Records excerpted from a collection

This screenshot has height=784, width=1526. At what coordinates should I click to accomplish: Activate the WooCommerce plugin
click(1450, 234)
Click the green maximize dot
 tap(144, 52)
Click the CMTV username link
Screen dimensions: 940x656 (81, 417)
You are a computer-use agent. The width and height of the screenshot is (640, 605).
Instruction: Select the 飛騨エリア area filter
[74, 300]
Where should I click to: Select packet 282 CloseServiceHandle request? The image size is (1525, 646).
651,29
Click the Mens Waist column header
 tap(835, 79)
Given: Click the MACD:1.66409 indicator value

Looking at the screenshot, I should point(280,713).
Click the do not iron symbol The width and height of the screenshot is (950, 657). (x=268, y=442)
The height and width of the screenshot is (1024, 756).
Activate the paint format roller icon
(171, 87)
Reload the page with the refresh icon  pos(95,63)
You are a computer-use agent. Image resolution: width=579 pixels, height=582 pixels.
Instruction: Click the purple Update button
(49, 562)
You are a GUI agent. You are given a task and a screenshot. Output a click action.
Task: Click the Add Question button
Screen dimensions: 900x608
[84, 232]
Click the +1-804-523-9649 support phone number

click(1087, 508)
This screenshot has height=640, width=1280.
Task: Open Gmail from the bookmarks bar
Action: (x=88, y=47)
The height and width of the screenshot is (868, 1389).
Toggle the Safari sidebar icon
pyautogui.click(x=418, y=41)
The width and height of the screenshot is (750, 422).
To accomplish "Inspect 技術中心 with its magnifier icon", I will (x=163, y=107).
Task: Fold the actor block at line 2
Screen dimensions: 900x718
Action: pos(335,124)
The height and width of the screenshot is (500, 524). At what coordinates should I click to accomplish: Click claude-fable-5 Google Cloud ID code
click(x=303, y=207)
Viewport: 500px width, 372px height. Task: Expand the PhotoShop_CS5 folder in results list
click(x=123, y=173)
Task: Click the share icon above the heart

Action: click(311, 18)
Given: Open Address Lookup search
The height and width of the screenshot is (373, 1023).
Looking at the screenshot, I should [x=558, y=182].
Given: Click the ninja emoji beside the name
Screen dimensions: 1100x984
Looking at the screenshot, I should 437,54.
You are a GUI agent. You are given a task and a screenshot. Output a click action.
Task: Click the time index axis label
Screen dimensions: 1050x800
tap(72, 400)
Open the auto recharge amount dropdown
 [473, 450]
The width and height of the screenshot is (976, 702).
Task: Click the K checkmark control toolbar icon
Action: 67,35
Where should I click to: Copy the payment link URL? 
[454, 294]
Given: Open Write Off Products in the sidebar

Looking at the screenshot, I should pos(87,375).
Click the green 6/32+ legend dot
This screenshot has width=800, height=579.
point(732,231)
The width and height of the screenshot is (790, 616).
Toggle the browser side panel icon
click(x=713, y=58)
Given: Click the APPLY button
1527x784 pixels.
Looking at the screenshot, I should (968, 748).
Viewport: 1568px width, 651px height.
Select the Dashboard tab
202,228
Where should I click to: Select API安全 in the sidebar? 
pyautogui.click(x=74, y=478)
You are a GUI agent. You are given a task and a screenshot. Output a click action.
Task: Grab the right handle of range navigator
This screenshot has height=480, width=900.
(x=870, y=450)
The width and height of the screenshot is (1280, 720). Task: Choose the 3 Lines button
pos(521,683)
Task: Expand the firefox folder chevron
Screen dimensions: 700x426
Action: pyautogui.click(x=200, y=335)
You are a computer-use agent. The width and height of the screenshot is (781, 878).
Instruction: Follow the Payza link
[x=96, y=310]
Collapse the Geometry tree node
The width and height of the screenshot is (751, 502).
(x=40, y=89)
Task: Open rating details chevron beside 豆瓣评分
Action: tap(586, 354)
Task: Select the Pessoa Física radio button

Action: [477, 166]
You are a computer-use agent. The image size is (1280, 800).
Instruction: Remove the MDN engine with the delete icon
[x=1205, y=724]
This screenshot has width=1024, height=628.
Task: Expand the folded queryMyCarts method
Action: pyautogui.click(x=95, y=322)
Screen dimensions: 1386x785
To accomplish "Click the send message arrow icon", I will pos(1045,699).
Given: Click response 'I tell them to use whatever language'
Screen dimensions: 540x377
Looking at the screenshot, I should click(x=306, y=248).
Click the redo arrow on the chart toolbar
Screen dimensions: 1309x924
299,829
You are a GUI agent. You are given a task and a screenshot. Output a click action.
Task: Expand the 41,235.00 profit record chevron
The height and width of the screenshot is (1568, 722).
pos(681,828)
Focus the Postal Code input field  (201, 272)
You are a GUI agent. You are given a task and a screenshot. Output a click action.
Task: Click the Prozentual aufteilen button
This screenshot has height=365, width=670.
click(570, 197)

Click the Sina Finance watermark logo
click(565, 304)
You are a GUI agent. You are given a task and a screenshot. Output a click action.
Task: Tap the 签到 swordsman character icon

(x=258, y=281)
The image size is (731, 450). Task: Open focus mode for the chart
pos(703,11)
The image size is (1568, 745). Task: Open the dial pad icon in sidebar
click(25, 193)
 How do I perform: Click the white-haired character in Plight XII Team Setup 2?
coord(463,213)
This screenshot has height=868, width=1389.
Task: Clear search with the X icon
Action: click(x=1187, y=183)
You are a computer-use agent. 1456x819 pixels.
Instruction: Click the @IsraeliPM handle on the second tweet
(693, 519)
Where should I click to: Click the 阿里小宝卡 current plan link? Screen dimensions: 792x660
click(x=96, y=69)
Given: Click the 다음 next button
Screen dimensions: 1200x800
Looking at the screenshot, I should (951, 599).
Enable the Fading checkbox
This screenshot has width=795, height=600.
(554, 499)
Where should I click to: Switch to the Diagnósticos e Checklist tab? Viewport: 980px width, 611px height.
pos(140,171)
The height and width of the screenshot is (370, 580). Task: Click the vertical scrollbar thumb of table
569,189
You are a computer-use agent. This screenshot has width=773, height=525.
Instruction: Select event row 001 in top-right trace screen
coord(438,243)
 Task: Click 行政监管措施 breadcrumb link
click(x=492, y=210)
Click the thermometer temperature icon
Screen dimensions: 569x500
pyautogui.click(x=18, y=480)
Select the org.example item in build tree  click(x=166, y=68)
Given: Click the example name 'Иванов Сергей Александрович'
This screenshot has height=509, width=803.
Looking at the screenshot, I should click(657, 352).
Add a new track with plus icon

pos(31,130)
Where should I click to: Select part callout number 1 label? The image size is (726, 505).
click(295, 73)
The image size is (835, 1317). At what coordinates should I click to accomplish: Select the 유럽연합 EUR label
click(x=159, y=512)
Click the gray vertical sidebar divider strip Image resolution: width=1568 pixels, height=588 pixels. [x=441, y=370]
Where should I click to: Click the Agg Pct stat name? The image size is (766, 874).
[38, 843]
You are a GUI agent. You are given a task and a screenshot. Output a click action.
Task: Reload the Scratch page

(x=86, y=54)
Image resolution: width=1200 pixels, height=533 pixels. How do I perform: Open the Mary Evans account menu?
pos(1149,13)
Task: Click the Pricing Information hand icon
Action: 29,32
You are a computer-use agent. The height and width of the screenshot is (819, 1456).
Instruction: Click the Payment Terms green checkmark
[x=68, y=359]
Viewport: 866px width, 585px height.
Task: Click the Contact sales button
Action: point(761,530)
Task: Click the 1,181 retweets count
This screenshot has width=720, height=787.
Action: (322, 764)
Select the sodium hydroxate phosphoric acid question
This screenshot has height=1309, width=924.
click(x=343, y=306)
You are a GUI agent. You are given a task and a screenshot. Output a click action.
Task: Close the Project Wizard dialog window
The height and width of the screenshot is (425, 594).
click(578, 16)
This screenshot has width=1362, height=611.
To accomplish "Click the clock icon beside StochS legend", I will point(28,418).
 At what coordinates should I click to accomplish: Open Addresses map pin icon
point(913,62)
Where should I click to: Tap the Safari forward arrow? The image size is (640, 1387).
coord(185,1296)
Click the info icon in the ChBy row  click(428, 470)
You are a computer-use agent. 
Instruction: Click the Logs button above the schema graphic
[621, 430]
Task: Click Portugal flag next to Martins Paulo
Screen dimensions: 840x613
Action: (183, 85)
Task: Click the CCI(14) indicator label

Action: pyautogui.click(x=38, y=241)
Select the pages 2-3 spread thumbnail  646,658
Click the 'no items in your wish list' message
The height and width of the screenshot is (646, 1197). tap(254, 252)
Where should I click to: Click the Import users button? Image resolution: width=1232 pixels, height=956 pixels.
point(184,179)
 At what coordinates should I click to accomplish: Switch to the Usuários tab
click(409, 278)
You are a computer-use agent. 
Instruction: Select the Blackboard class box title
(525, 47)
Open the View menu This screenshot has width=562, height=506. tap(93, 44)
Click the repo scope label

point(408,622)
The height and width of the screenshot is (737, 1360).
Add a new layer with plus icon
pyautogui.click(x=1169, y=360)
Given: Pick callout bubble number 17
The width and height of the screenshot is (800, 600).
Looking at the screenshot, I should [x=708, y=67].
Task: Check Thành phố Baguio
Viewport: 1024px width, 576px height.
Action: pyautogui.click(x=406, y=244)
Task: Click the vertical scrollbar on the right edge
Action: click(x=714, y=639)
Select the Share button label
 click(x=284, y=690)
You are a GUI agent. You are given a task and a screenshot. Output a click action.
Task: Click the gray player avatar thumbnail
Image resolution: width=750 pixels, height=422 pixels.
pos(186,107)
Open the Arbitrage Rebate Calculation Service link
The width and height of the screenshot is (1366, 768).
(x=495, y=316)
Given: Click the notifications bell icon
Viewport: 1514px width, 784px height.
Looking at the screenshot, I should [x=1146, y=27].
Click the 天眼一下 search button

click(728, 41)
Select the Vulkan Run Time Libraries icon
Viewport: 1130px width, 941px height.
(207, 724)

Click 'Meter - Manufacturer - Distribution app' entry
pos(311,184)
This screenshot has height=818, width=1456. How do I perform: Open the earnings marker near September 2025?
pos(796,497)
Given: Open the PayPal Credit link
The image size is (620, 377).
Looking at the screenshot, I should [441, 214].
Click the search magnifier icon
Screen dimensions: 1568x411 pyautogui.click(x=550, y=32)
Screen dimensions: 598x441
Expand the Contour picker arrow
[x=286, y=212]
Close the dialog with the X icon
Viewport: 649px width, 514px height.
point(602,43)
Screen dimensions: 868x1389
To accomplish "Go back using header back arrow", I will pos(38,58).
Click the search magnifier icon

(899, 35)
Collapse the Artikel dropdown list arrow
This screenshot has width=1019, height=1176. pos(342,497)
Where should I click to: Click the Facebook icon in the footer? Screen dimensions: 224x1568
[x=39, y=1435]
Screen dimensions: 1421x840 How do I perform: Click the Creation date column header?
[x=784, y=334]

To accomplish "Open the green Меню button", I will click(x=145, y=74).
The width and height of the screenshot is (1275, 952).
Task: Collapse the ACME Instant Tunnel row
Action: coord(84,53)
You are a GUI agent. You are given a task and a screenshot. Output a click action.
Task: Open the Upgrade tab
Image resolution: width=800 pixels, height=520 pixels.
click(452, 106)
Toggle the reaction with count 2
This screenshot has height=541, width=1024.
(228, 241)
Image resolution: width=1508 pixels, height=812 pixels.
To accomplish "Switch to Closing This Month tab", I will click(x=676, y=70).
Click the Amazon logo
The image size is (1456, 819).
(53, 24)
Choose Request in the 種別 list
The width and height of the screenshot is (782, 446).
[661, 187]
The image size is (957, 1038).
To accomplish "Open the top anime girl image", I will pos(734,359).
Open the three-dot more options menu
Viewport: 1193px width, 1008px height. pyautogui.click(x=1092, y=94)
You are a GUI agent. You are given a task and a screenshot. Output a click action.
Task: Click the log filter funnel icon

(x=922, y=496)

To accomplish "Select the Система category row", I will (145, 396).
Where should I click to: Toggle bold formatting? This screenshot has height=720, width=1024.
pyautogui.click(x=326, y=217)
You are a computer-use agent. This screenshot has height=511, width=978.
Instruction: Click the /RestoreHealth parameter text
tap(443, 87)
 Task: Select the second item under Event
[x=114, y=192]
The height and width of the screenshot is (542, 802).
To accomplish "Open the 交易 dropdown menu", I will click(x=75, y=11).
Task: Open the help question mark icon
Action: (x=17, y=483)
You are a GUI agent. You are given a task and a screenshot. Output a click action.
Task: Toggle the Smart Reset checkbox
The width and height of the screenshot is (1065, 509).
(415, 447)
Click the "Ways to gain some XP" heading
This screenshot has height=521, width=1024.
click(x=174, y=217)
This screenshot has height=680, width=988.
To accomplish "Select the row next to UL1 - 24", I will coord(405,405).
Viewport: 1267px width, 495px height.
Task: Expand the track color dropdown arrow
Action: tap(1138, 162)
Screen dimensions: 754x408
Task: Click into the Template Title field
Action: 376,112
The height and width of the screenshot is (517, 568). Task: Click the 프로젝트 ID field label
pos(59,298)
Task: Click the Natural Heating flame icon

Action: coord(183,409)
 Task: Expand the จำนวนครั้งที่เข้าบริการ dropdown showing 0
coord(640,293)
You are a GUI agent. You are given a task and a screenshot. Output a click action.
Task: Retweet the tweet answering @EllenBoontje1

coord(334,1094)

WHAT TO PRODUCE: When you reach the line with "Click the Mens Waist column header" in the records above, start writing out lines exactly, and stop once the line with "Click the do" has been written; include nothing else.

TASK RESULT:
Click the Mens Waist column header
 tap(835, 79)
Given: Click the MACD:1.66409 indicator value

Looking at the screenshot, I should point(280,713).
Click the do not iron symbol The width and height of the screenshot is (950, 657). (x=268, y=442)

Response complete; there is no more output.